Но я его уже не слушалъ и побѣжалъ опрометью отыскивать стараго товарища.
II
За длиннымъ зеленымъ столомъ, вокругъ котораго тройною галлереей тѣснилась толпа игроковъ и любопытныхъ, сидѣлъ противъ самаго банкомета согбенный и исхудалый человѣкъ съ длинною, почти совершенно бѣлою бородой, падавшею на столъ и по которой онъ съ какимъ-то судорожнымъ движеніемъ то-и-дѣло проводилъ блѣдными пальцами лѣвой руки, отрывая ихъ лишь для того, чтобы забирать въ горсть и за тѣмъ снова разсыпать довольно большую горку золота, лежавшую предъ нимъ. Это былъ Кемскій. Боже мой, что было общаго между этимъ призракомъ и тѣмъ милымъ юношескимъ образомъ, который такъ живо хранился въ моей памяти! Неужели это сулила ему его цвѣтущая, богатая дарами молодость? Грустно было глядѣть на его поблекшія, едва узнаваемыя черты, на опустившіяся вѣки усталыхъ глазъ, на безпощадную сѣть морщинъ, глубоко бороздившую лобъ его и виски.

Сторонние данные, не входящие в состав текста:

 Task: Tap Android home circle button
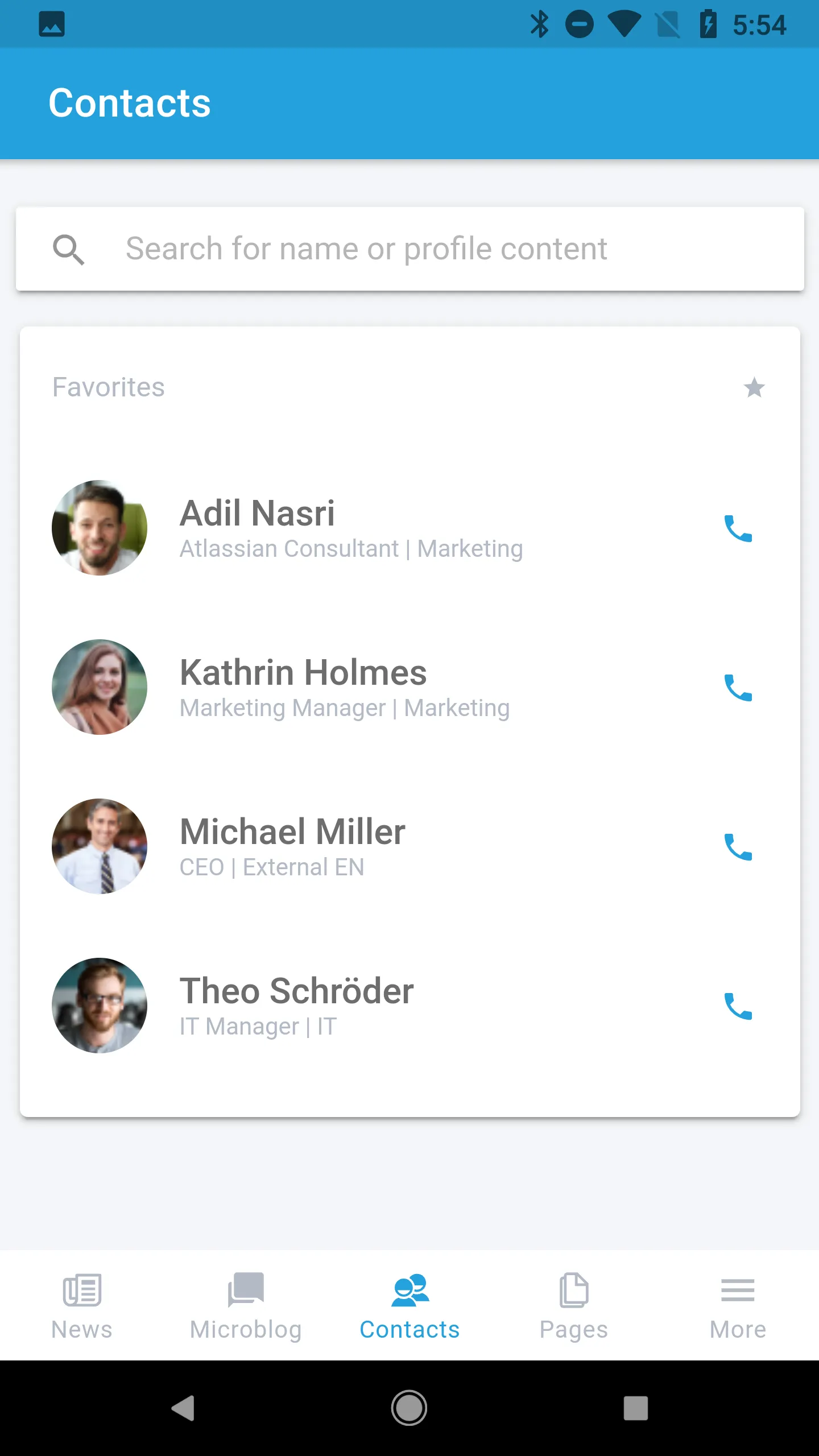coord(409,1408)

Его густые, все еще курчавые волосы безпорядочно распадались во всѣ стороны спутанными сѣдыми прядями. Краснорѣчивѣе всякихъ рѣчей говорилъ мнѣ этотъ всклокоченный лѣсъ сѣдыхъ волосъ Кемскаго о его бездомной, отжитой жизни….

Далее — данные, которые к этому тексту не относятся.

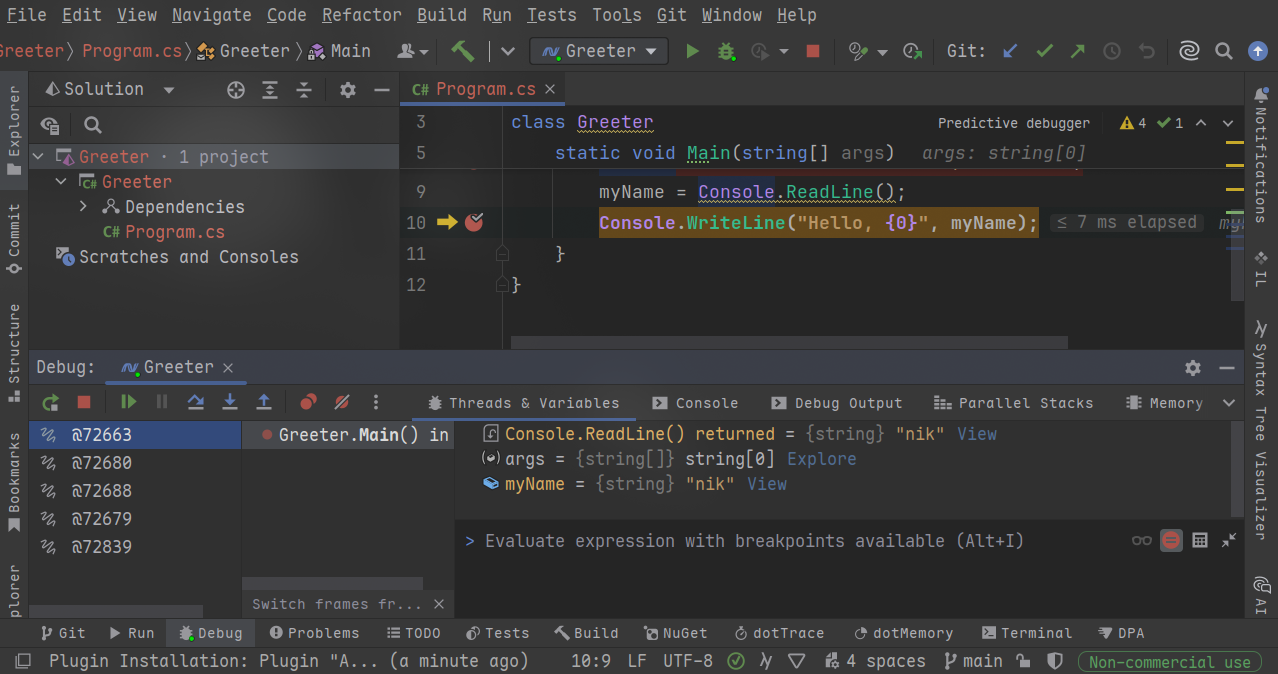
Task: Click the Step Over debug icon
Action: click(196, 402)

"А вѣдь ему нѣтъ еще и сорока лѣтъ"! думалъ я.
Среди мертвой тишины залы, банкометъ возглашалъ между тѣмъ своимъ звучнымъ напѣвомъ:
— Rouge gagne et noir perd!..
Какой-то французъ-старичокъ, за стуломъ котораго я нашелъ себѣ мѣсто, ткнулъ булавкой въ лежавшую предъ нимъ карточку и прошепталъ: "passera plus"!
Кемскій въ то же время сгребъ все свое золото и поставилъ его на красную.

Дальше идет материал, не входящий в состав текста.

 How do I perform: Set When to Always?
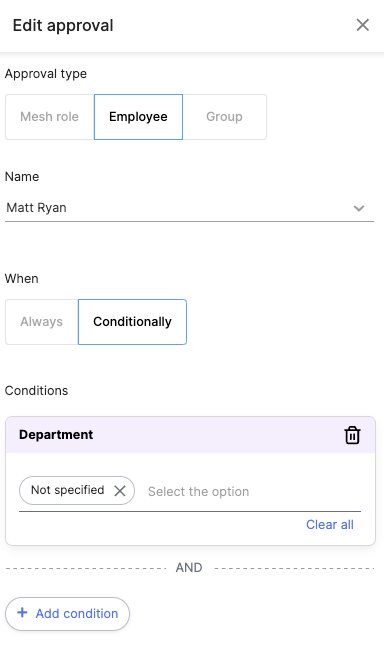(x=42, y=322)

— Noir gagne et rouge…. запѣлъ, прометавъ снова банкометъ. Сидѣвшій подлѣ него крупье потянулъ къ себѣ лопаткой золото Кемскаго.
— De capitaine russe est en déveine de dix mille franca aujourd'hui, сказалъ старичокъ-французъ своему сосѣду.
Кемскій нетерпѣливо тряхнулъ своими сѣдыми кудрями и поднялъ голову.
Крупье поспѣшно протянулъ свою лопатку къ сверткамъ, лежавшимъ предъ банкометомъ.
— Un rouleau de cinq cents? предложилъ онъ Кемскому.
Игрокъ былъ очевидно коротко знакомъ этой почтенной компанія.
Я такъ пристально, такъ неотвязно глядѣлъ на него, что заставилъ его, наконецъ, замѣтить себя. Онъ долго вглядывался, наконецъ узналъ. Полурадостная, полусмущенная улыбка пробѣжала по его губамъ; усталые глаза заморгали.